• gözün hep ayrı, gizemli bi anlamı olmuş insanlık tarihinde. horus’un gözü, masonların üçgenli gözü, al nazar, al üçüncü göz, al sauron’un gözü sdadfhhhk... diğer duyu organlarımız, koruyucu olsun kötücül olsun, hiç böyle mistik anlamlar yüklenmemiş. misal işimiz ters gittiğinde “ay sende burun var” diyen arkadaşımız yok. üçüncü kulağı açmayı hedefleyen öğreti, “her şeyi tadan dil”, yahut şerrinden korktuğumuz çilli deri yok! gerçi her şeyi tadan dil için spongebobgilin patrick sayılabilir belki, adam göbek deliği pamuğunu tadıyodu bi bölümde ama neyse konumuz o değil. niye geldim buraya, hah nazar.

    5-6 ay falan önceydi, oğlumun bir arkadaşının doğum gününe çağrıldık. 4-5 anne var. kafa yapımın farklı olduğu kadınlar ancak sosyalleşilecek işte mecbur. çocuklar içeride oynarken biz yetişkinler de ayrı yerde oturuyoruz. içlerinden biri “çok pis kahve falı bakar”mış, hemen türk kahveleri söylendi, soğumaya bırakıldı. ben de bayılırım kahve falı geyiğine, kendim uydurmayı daha çok severim de orada saykik uzman olduğu için saygısızlık etmeyip sıraya girdim. neyse işte kadın klasik kehanetlerde bulundu tipime bakıp tutturmaya çalışarak oralar tırı vırı da, fincanda göz üstüne göz gördü. “ay bi daha göz çıktı, al bak burda da göz var, ay kocaman bi tane daha eyvah eyvah eyvah... “ ilk kez bu kadar çok göz olan bir fincan görüyormuş, “yıldızım çok düşükmüş”! ek olarak benim fincana baktığı süre boyunca mağara gibi esneyip durdu. 10 dakika falan konuştuysa 70 kez esnemiştir aıaıaıaı diye. o da nazar göstergesiymiş, nazar öyle esnetirmiş. diğer kadınlar falın bitmesini beklemeden derhal hemen o saniye çok acil koş koş koş kurşun döktürmem gerekliliğinde hemfikir olup ortalığı ayaklandırdılar. o masada elim kopsa ve bileğimden tarantino filmindeymiş gibi fışk fışk kan fışkırsa ancak bu kadar acil aksiyon alınırdı. derhal kurşun döken iyi bir hoca bulundu 2-3 kişi aranarak, hemen telefon edildi. ben o süreçte ameliyat masasında anestezi bekleyen hasta gibi o nasıl oluyo, naapçak bana diye sorup duruyorum tepemde umut sarıkaya damlalarıyla. hep duyarım kurşun döktürmek tabirini de, ritüel tam olarak nasıldır bilmiyorum. son kurşun dökücü teyze telefona cevap vermeyince geri araması beklenirken bana olayı anlattılar. başının üzerinde tülbent gerip onun üzerinde eriyik kurşunu bir tas suya boşaltıyorlarmış, kurşun donunca nazar da gidiyormuş. sivrilik yapmak istemediğimden hı hımm ok taam deyip küllükteki külleri bi tarafa toplamaya odaklandım sessizce, ancak içinde 0.000000001 mg kurşun olan parçayı arabaya takamıyorsun sağlığa zararlı diye, bunlar 50 gr saf kurşunu eritip kafamın üstünde suya dökecek allam neyin içine düştüm diye de okültü mokültü bıraktım iş güvenliği riskinden 3,5 atmaya başladım. aradıkları kişi doğum günü bitene dek geri dönmedi, daha sonra mutlaka haberleşip randevu ayarlamak üzere ayrıldık ve ben o gün bugündür direkt arazi oldum tabii.

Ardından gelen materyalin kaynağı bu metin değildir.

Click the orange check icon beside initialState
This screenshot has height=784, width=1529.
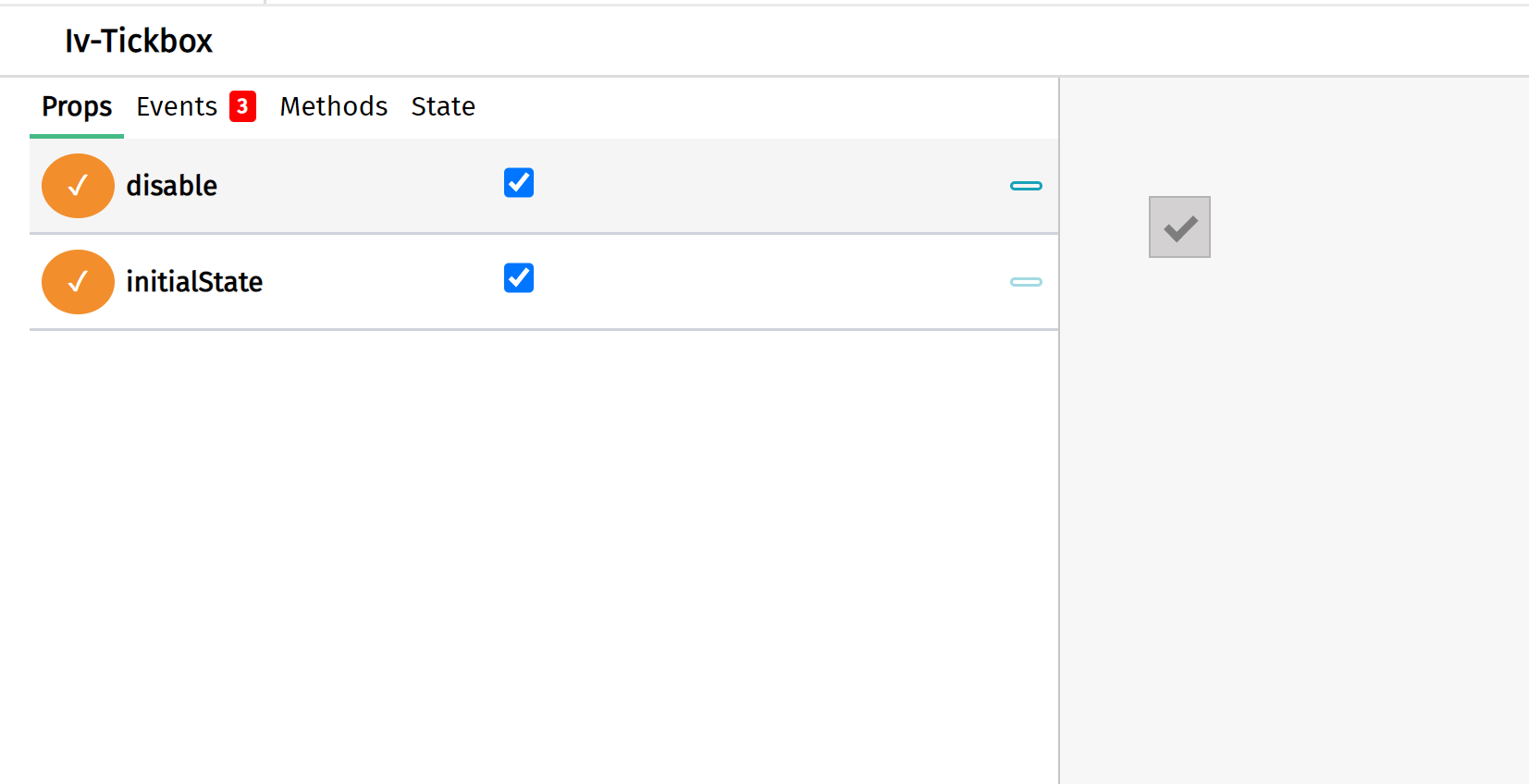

    gel gelelim rasyonel sol aklım tabii tabii hı hımm bende nazar var assnhklşş deyip geçse de o günden beridir başıma gelen her aksilikte lan??? harbiden nazar mı acaba diye bir aklıma gelmiyor desem yalan olur. daha bugün birileri oğlumu çok yakışıklı buldu övdü sevdi, bi an panikledim ulan nazar değer mi acep diye, sonra ha dur müslüman değiller değmez diye rahatladım, sonra ne alakası var sayntifik olarak yine de değer üstüne müslüman olsalar hiç değilse bi maşşallah derlerdi diye hayıflanıp kendi kendime bocaladım salak salak... arada geçmişte yaptığım bazı saçmalıklar aklıma gelince de onlar da yoksa nazar mıydı?? diye bi çakıyor. bir keresinde düz yolda ağır ağır yürürken öyle bir düşmüştüm ki pantolonun dizi yırtılıp dizimde de 3 ay geçmeyen derinlikte yara oluşmuştu. günlerce kafa yormuştum buna, ağırlık merkezim yerden 80 cm, dizim 40 cm, yürüyüş hızım dakikada 3 metre, yani ne hızla yere çarptım ki dizi bu kadar şiddetli bi darbe oluşturabildim diye. onu bile açıkladım belki o da nazarmıştır?? diyerek. yıldızım düşükmüş çünkü:(((

    hoşuma gidince bu hissi didiklemeye başladım işte sonra. birilerinin sana baktığını, seni gördüğünü, fark ettiğini düşündürerek egoyu okşuyor bir! o birilerinin sana bakarken özendiğini yahut kıskandığını, yani başka insanları imrendirecek hasletlerin olduğunu fısıldayıp iyice bir yağlıyor iki! dikkatsiz, sakar, kötü plancı olduğun için gerçekleşen tersliklerin sorumluluğunu senden alıyor üç! ve en derinde şeytanı dışarıda arayarak masum, suçsuz, günahsız ak civciv self imajını tasdikliyor dört! yani masanın başına oturup bana kendimi iyi hissettirecek bir batıl inanç uydurmaya çalışsam “kötücül göz”den daha iyisini yaratamazdım herhalde. nihayetinde içinde bulunduğum çelişkiye bakarsan: bir senaryoda nazar gerçek, insanlar bana bakınca içleri gidiyor, acayip sıradışı başarılarım, yeteneklerim var, çok güzelim, çok zekiyim, üstüne melek gibi masumum, kötülüğe karşı hiç savunmam yok:((((( insanların çok içleri gittiği için nefsleri değiyor ve işim bundan ters gidiyor. diğer senaryoda ise nazar diye bir şey yok, kimsenin umurunda değilim, sıradanım, o salaklıkların hepsini ben yaptım, kendi aptallığımdan işlerim ters gitti, üstüne bi kadını aralıksız esnetecek kadar sıkıcı hayatı olan biri gibi görünüyorum!! hangisine inanmayı tercih ederdim??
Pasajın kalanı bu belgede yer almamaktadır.